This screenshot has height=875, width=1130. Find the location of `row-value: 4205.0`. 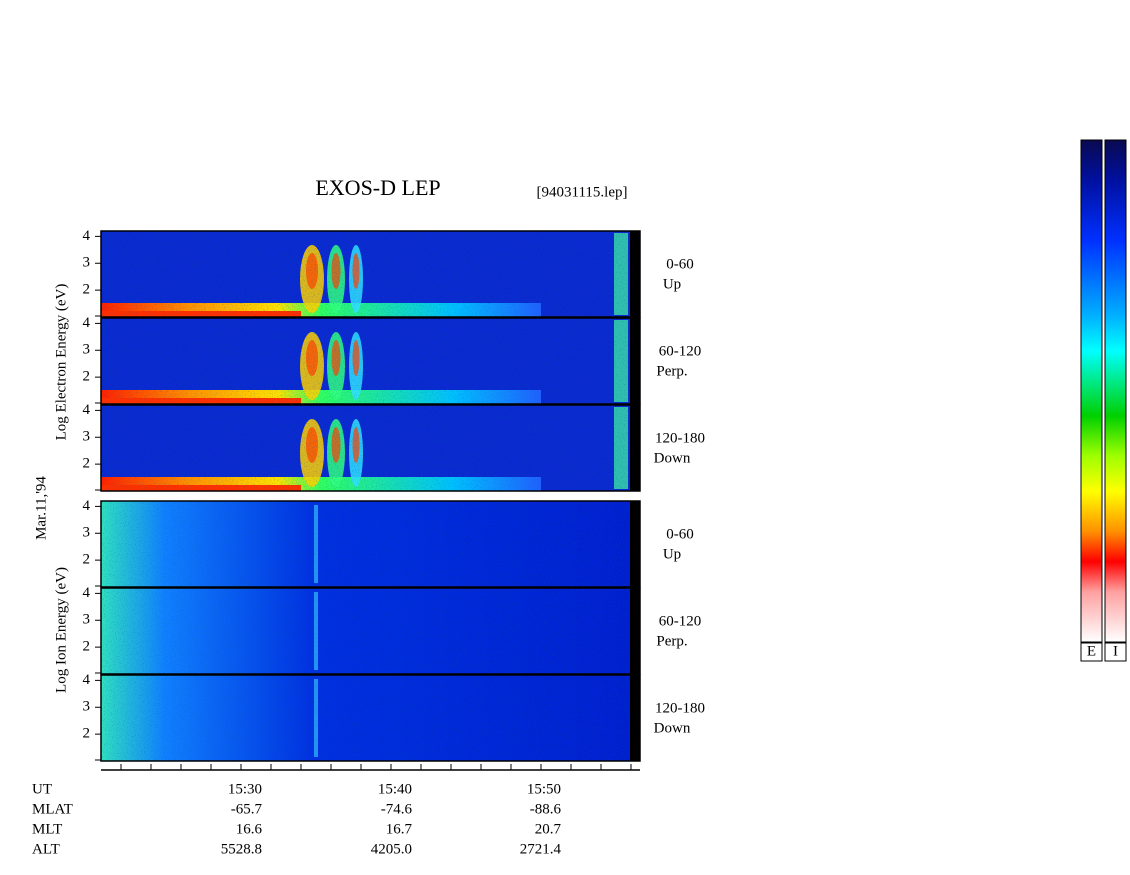

row-value: 4205.0 is located at coordinates (392, 849).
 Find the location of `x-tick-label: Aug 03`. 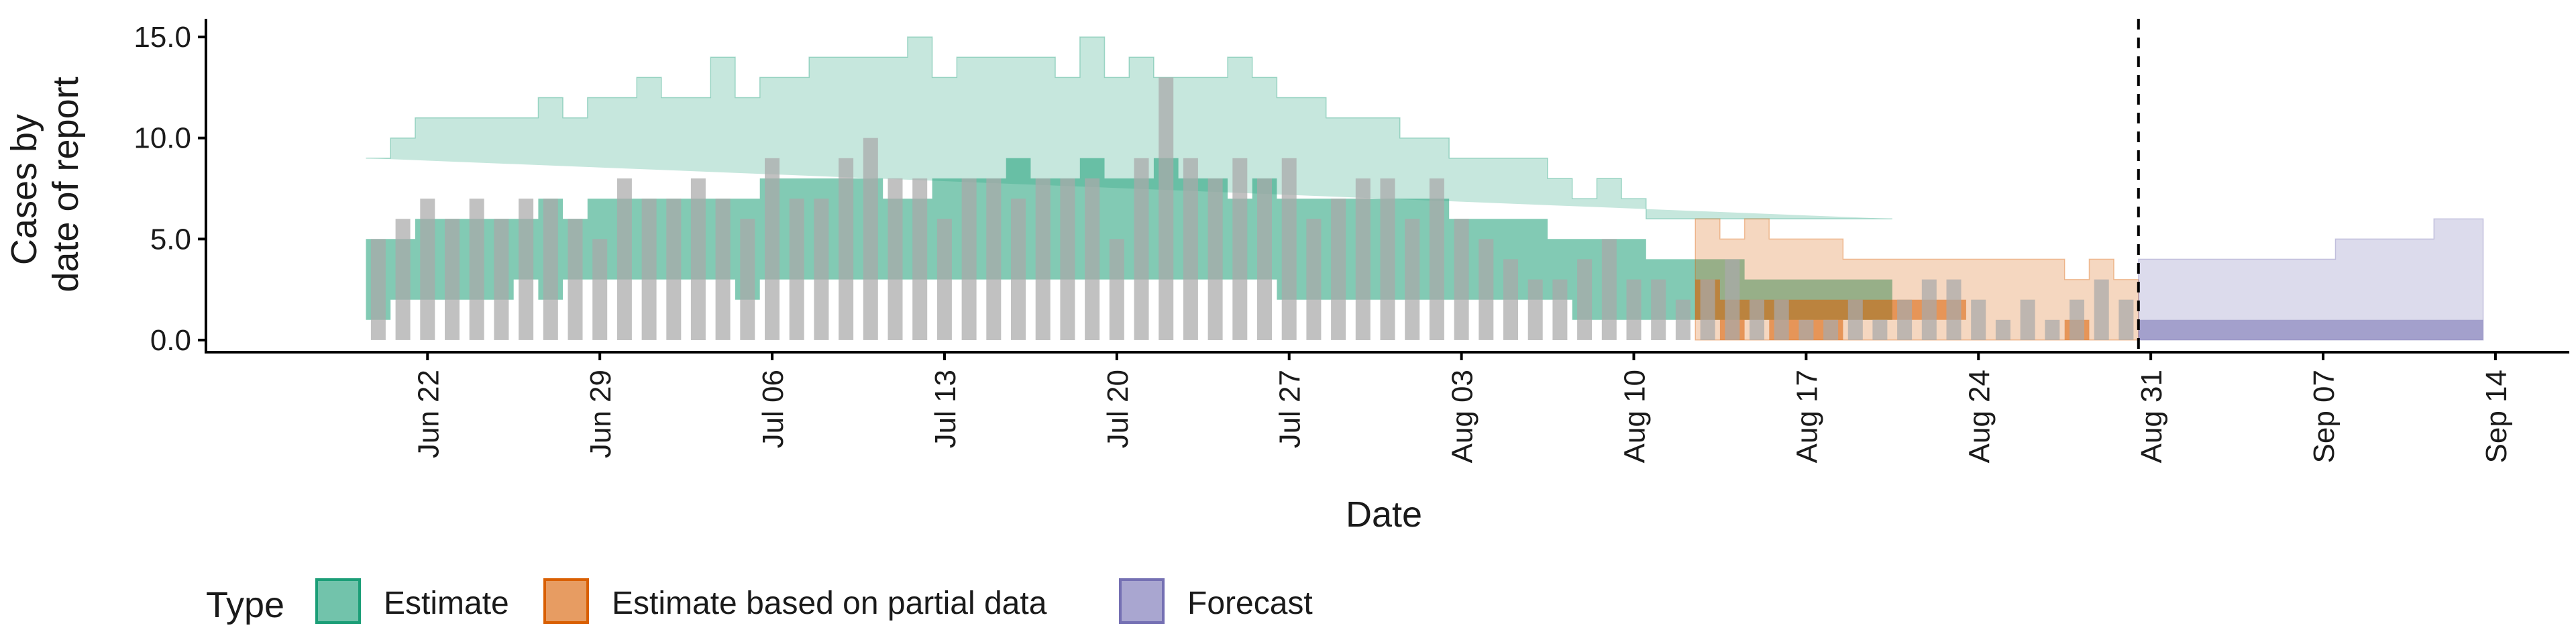

x-tick-label: Aug 03 is located at coordinates (1462, 416).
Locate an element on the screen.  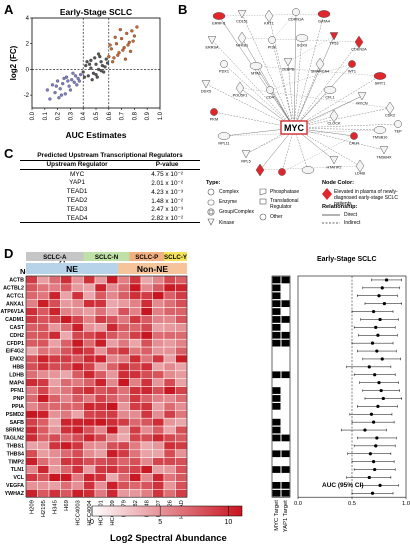
network-node-label-33: HTATIP2 is located at coordinates (334, 168).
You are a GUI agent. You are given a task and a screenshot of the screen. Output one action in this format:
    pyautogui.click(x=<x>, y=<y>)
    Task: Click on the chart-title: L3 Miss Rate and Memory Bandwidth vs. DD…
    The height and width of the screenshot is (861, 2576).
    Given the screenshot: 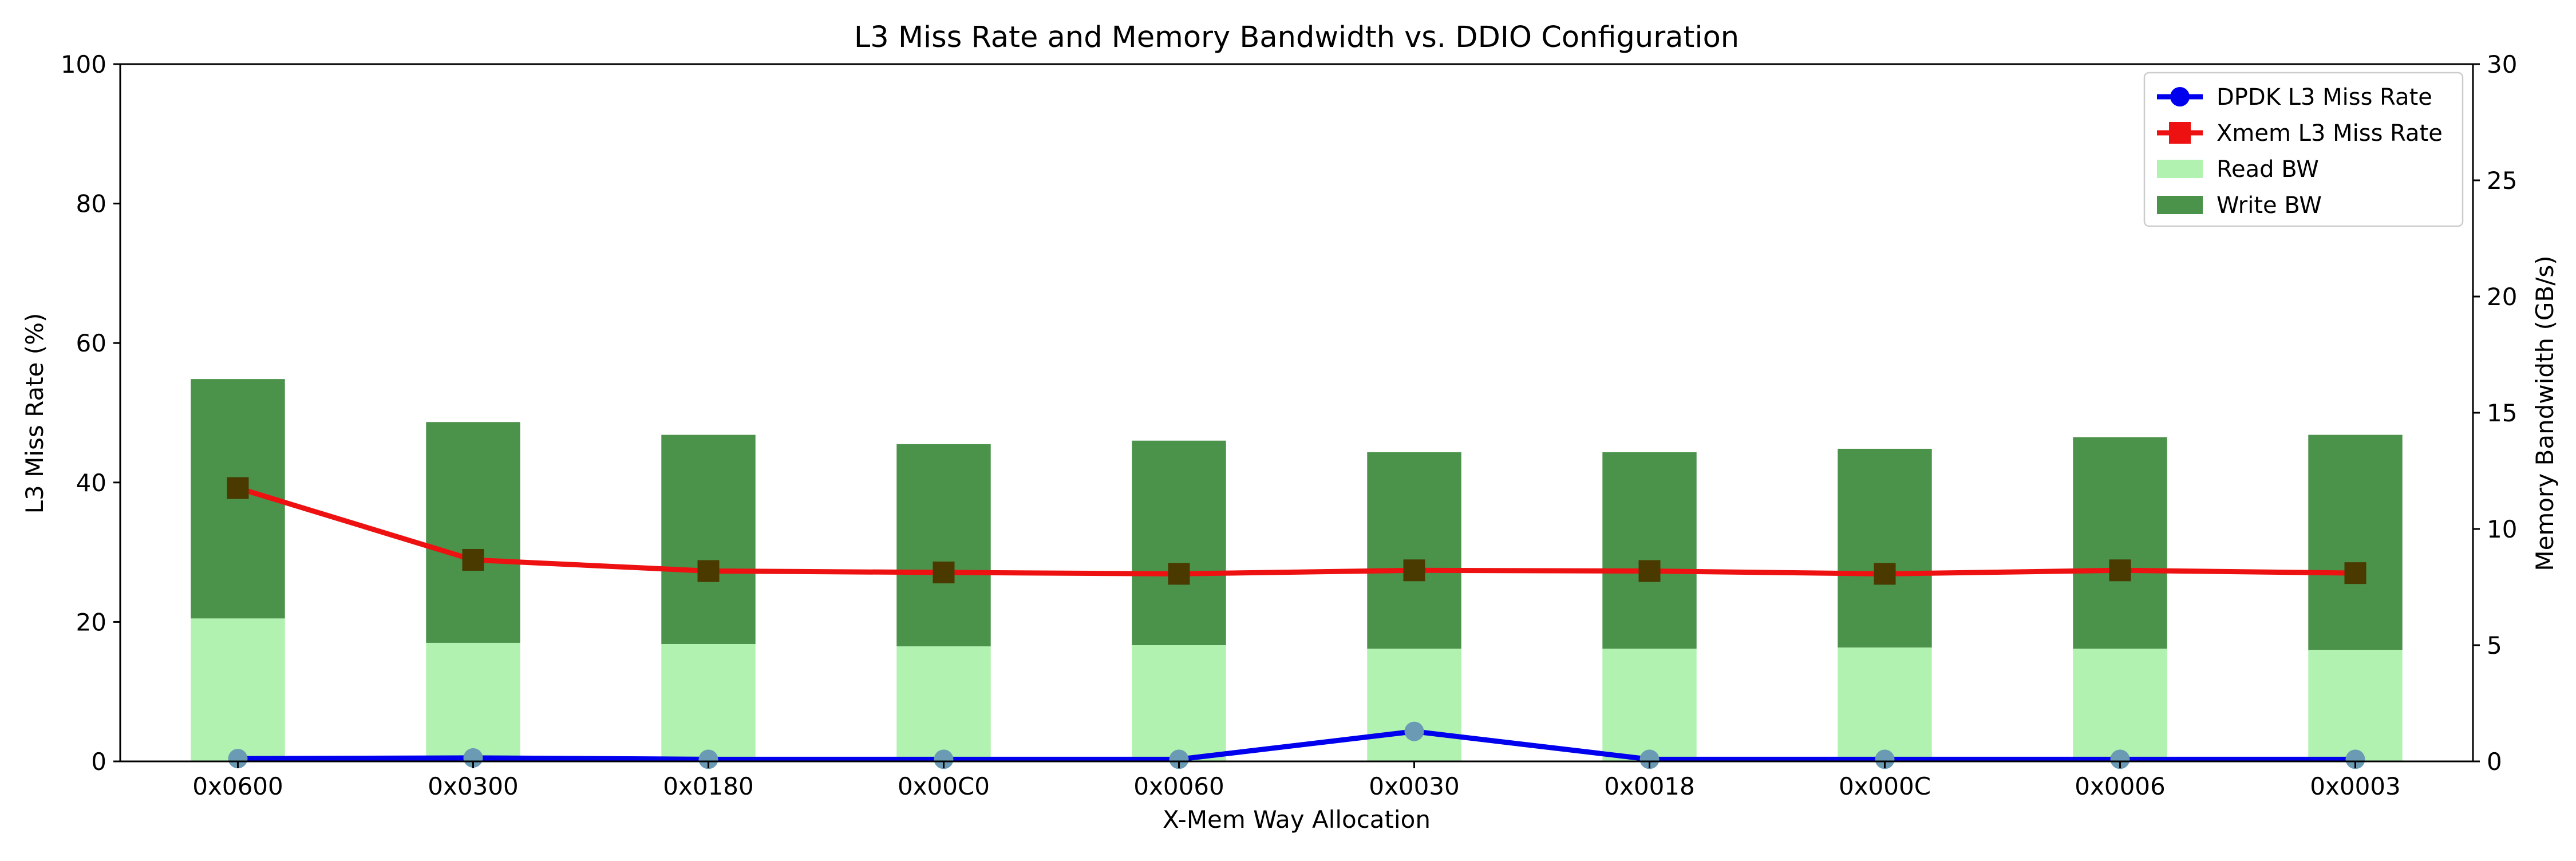 What is the action you would take?
    pyautogui.click(x=1296, y=38)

===

● **PROBLEM**: Rewrite the records from the start through the line with "network-node-label-33: HTATIP2 is", changing "Find" to "Identify" and keeping everything else the same. Leave the pictures out.

● **SOLUTION FOR THIS TASK**:
This screenshot has height=875, width=1130. Identify the location of `row-value: 4205.0`. 

row-value: 4205.0 is located at coordinates (392, 849).
 Identify the location of `x-tick-label: Aug 03`. 

x-tick-label: Aug 03 is located at coordinates (1462, 416).
Locate an element on the screen.  
network-node-label-33: HTATIP2 is located at coordinates (334, 168).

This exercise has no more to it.